BELLEVUE —Online pharmacy and retailer drugstore.com has laid off about 60 of its workers, or 10 percent of its workforce, the company announced Friday.
Although drugstore.com recently raised an additional $63 million in backing in August, chief executive Peter Neupert said the layoffs were necessary to keep the company going.
"Drugstore.com intends to take steps to modify its planned spending in order to continue executing on its strategy of sustainable growth," Neupert said. "We believe these cost-cutting steps are prudent and appropriate actions that are consistent with our stated strategy of achieving sustainable growth, while conserving cash on hand."
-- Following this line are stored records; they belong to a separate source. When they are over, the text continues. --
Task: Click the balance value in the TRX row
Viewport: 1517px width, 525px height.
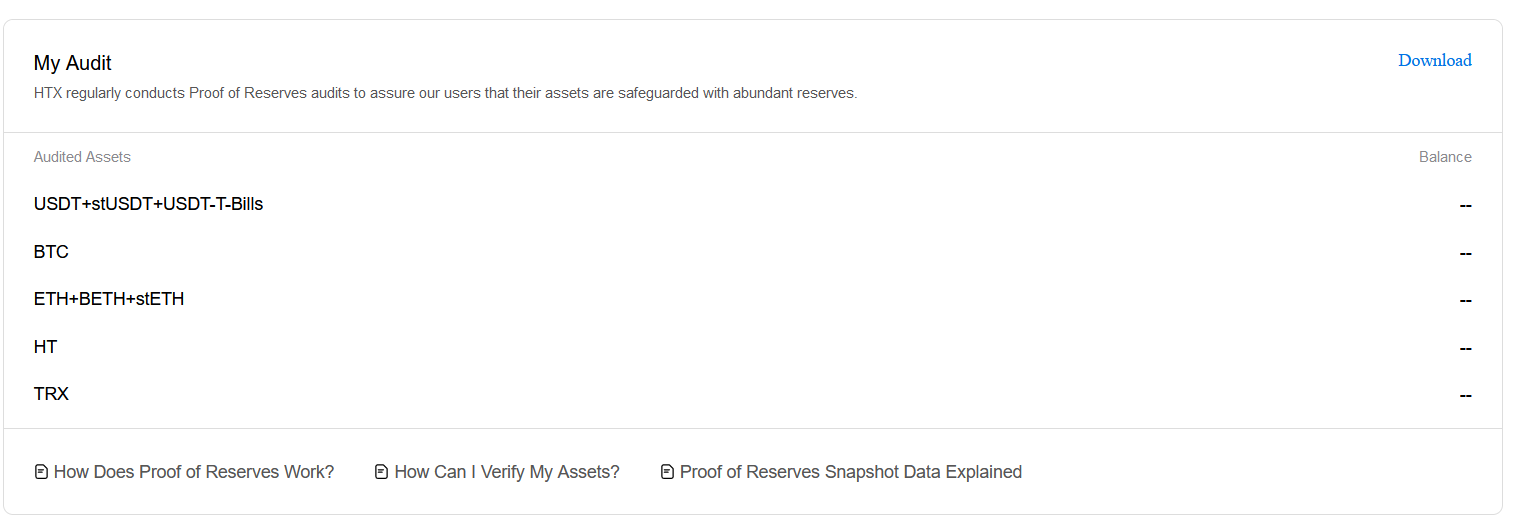Action: pyautogui.click(x=1465, y=395)
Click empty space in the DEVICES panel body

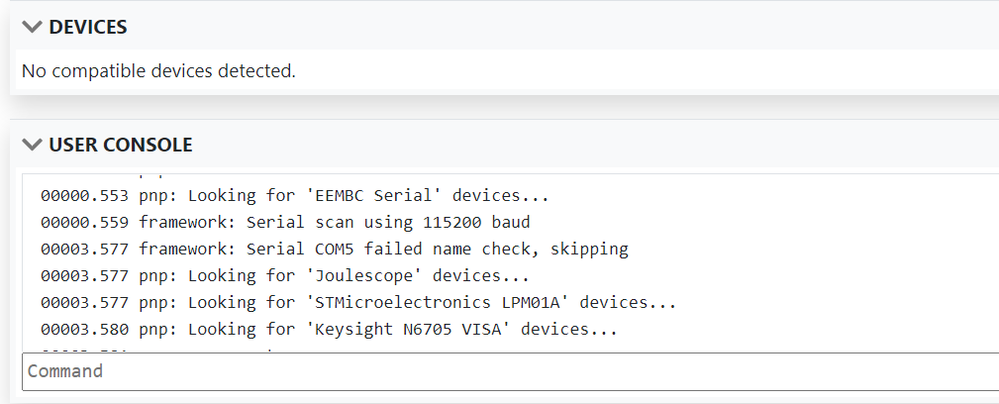pyautogui.click(x=650, y=71)
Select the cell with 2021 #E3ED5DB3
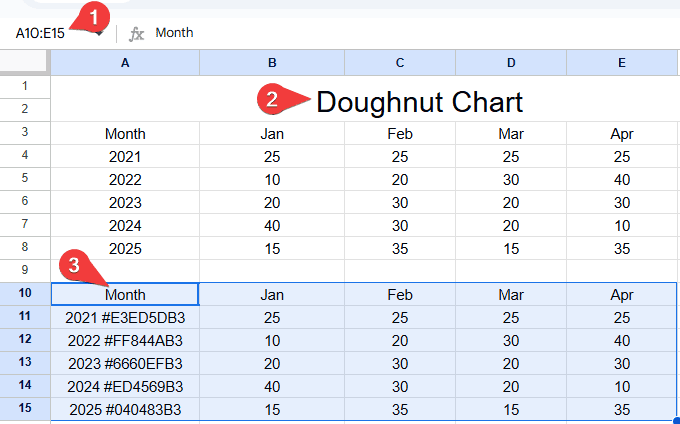 coord(125,317)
Company officials said that employees who are laid off will receive a minimum of a month’s pay plus extension of their medical benefits.
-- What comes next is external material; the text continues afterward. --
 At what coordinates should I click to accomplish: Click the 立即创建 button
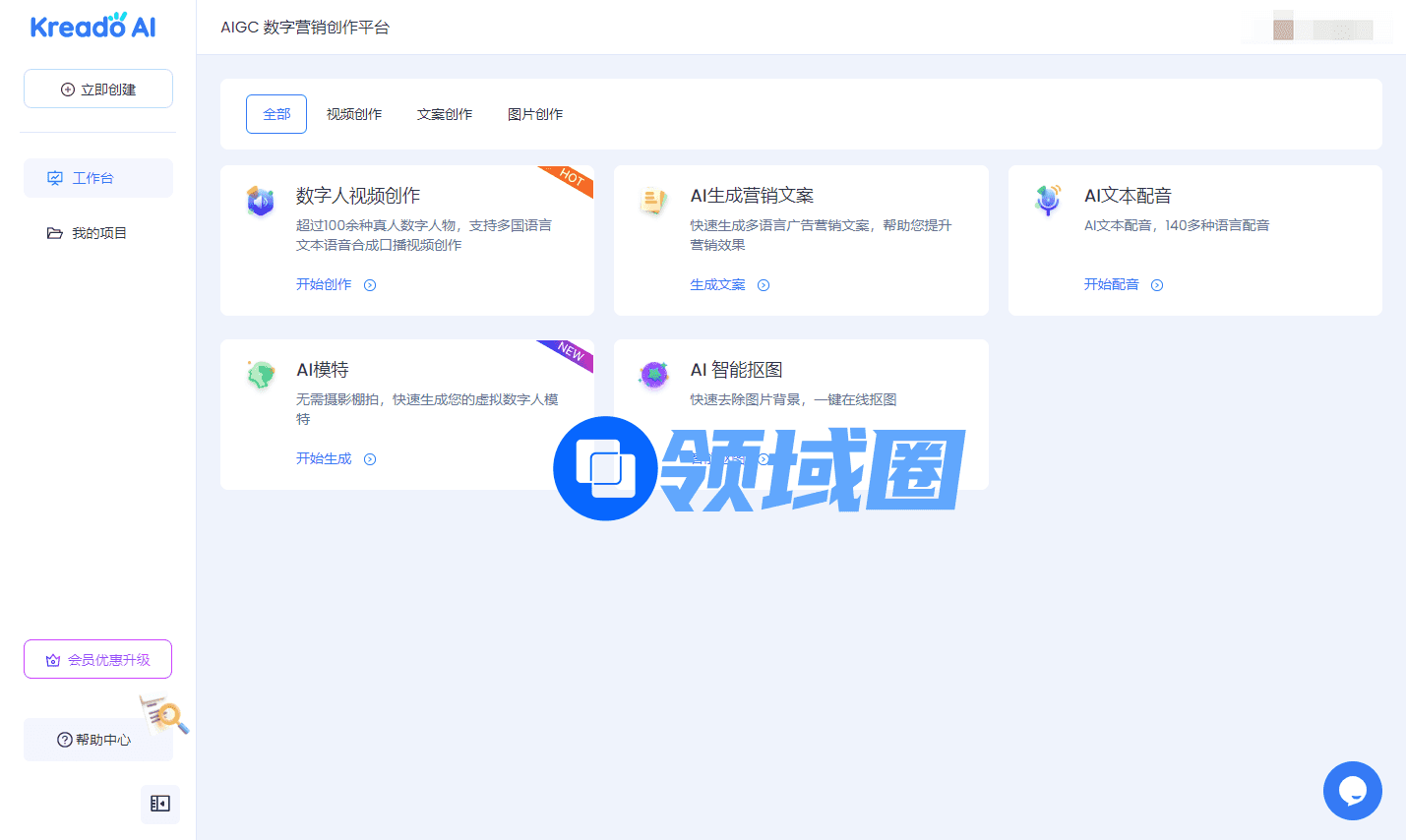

Drugstore.com has struggled to keep costs down in the high-priced pharmaceutical business. Over the past year, it has introduced a variety of health and beauty products to increase sales volume.
The company is expected to announce financial results Monday. Wall Street analysts surveyed by First Call/Thomson Financial expect a loss of 64 cents per share, which would be an improvement from the 72 cents a share loss posted in the same quarter a year ago.
Neupert said the quarterly report would be in line with expectations.
On July 24, 1999, drugstore.com had a successful initial stock offering at $18 per share. Its stock hit a high of $55 on Dec. 7, but then fell steadily and hit its low of $2.25 on Monday. It closed unchanged Friday at $2.56 per share on the Nasdaq Stock Market.